Copy all lines below containing "will".

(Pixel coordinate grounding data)
◇ ◇ ◇

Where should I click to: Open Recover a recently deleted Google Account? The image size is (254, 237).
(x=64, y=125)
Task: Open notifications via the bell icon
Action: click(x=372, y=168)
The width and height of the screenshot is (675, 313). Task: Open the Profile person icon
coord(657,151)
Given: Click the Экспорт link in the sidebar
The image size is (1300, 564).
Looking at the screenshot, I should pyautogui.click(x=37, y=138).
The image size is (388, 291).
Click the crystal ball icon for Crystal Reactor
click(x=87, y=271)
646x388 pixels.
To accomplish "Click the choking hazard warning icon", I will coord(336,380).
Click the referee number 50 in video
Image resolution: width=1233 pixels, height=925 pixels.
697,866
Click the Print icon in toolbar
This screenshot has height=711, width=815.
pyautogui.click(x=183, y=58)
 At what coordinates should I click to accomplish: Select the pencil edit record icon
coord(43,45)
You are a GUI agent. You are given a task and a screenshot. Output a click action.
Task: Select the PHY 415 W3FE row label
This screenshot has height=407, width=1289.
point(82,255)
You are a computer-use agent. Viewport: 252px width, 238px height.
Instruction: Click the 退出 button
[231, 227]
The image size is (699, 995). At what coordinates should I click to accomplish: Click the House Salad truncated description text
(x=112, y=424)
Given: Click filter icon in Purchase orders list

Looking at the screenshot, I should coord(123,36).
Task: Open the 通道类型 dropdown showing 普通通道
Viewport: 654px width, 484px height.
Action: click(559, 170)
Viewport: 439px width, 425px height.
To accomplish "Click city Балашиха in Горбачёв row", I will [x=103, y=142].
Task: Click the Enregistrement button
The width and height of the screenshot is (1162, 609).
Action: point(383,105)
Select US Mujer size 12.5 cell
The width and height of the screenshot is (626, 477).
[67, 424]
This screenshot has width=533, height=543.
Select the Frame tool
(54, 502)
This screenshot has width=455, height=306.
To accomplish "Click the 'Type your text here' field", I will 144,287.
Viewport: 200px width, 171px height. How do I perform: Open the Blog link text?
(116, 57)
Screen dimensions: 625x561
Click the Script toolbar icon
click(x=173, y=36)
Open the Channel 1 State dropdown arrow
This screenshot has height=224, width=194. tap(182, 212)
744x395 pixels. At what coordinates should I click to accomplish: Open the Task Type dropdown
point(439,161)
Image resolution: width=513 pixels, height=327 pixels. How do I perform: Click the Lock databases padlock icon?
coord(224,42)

◇ ◇ ◇

# Result for this task
To accomplish "Click the choking hazard warning icon", I will coord(336,380).
To accomplish "Click city Балашиха in Горбачёв row", I will [x=103, y=142].
To accomplish "Click the 'Type your text here' field", I will 144,287.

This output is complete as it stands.